486P - Individualized pharmacokinetically-guided dosing of pazopanib: A feasibility study in cancer patients

Date 27 September 2014
Event ESMO 2014
Session Poster Display session
Topics Anticancer Agents
Clinical Research
Basic Scientific Principles
Biological Therapy
Presenter Remy Verheijen
Citation Annals of Oncology (2014) 25 (suppl_4): iv146-iv164. 10.1093/annonc/mdu331
Authors R. Verheijen1, S. Bins2, C. Gadellaa-van Hooijdonk3, R. Mathijssen2, M.P. Lolkema3, L. van Doorn2, K. Rotteveel-Buchholtz4, J. Schellens4, J. Beijnen1, A.D.R. Huitema1, N. Steeghs4
  • 1Department Of Pharmacy & Pharmacology, The Netherlands Cancer Institute - Antoni van Leeuwenhoek, 1066EC - Amsterdam/NL
  • 2Department Of Medical Oncology, Erasmus MC Cancer Institute, Rotterdam/NL
  • 3Department Of Medical Oncology, University Medical Center Utrecht, Utrecht/NL
  • 4Department Of Medical Oncology & Clinical Pharmacology, Netherlands Cancer Institute - Antoni van Leeuwenhoek, Amsterdam/NL



Retrospective analyses of clinical studies of pazopanib showed an increased median PFS in patients with plasma trough levels (TLs) ≥ 20.6 mg/L compared to patients with lower TLs (49.4 wks vs. 20.3 wks). This is in line with preclinical data showing optimal efficacy at concentrations above 17.5 mg/L. Due to inter-individual variability in plasma exposure, target TLs are not reached in ∼30% of patients with the current dosing schedule of 800 mg daily. Therefore, a Phase I study was performed to determine the safety and feasibility of pharmacokinetically (PK)-guided dosing of pazopanib.

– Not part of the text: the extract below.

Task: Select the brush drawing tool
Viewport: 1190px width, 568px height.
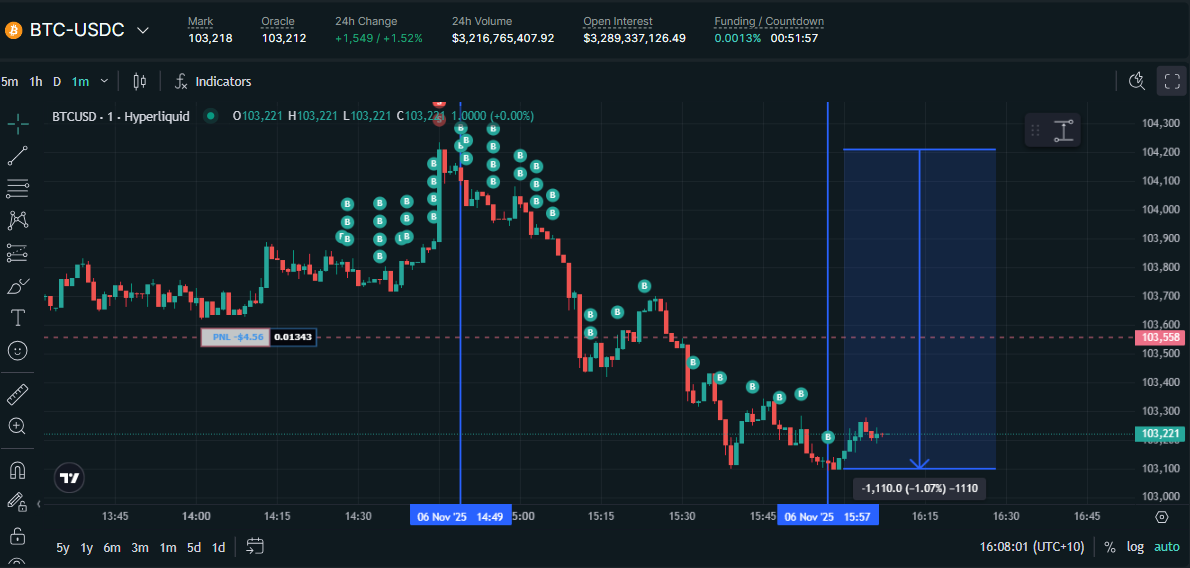Action: click(x=17, y=286)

30 patients with solid tumors with a potential benefit from pazopanib treatment were included. Weekly TLs were measured by LC-MS/MS. At week 3, 5 and 7 the dose could be increased when the measured TL was <20 mg/L. If the TL was <15 mg/L or between 15 and 20 mg/L and the patient did not show any non-tolerable toxicity (≥ grade 3 toxicity (CTCAE 4.02)), the daily pazopanib dose was increased by 400mg or 200 mg, respectively. If the patient experienced ≥grade 3 toxicity, the pazopanib dose was interrupted and lowered by steps of 200 mg.


At data cut-off (April 2014) the planned total of 30 patients was included of which 26 patients had completed the PK evaluation period of 8 weeks or had stopped treatment due to toxicity (n = 4). 14 out of 26 patients had at least one TL below the target during this period. Of these, 8 patients had successful dose increases of 25% to 125% (1,000 to 1,800 mg), without non-tolerable toxicity. The mean TL (CV%, range) increased from 12.3(41.9, 7.80 – 22.5) to 22.4 (44.0, 8.77 – 43.1) mg/L. In the remaining 6 patients dose escalation was not possible due to toxicity. 12 out of 26 patients had all TLs above target. Of these 12 patients, 8 patients needed a dose reduction due to grade 3 and 4 toxicity and, therefore, the mean TL in this group decreased from 49.1 (39.9, 30.2 – 79.5) to 26.3 (27.5, 17.8 – 36.0) mg/L.


Individualized pharmacokinetically guided dosing of pazopanib is feasible and safe and leads to a higher proportion of patient reaching the desired target exposure. Additional (randomized) clinical trials on outcome parameters such as response rate and progression free survival are needed.


All authors have declared no conflicts of interest.